Search the entries below for "agent" and copy each matching line.

Start of Dataset records

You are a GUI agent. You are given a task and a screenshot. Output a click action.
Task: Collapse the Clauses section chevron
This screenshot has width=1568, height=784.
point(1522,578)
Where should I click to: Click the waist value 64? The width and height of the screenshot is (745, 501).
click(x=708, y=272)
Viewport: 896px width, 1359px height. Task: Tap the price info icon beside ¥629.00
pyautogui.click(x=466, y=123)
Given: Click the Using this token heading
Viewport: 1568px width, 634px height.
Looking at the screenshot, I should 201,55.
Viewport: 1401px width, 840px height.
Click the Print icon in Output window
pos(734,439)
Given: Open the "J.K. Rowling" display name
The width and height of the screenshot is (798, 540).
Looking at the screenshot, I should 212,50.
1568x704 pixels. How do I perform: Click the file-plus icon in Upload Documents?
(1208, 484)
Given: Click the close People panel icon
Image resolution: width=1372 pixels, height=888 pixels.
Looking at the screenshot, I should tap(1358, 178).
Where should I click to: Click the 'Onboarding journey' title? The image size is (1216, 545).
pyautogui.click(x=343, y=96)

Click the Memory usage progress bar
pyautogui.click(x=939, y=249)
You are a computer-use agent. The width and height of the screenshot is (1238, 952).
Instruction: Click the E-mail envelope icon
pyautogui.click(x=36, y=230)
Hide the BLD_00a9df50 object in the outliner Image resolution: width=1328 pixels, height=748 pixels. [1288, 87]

End of Dataset records

- Exercise result
You are a GUI agent. You are given a task and a screenshot. Output a click action.
You are a computer-use agent. The width and height of the screenshot is (1238, 952).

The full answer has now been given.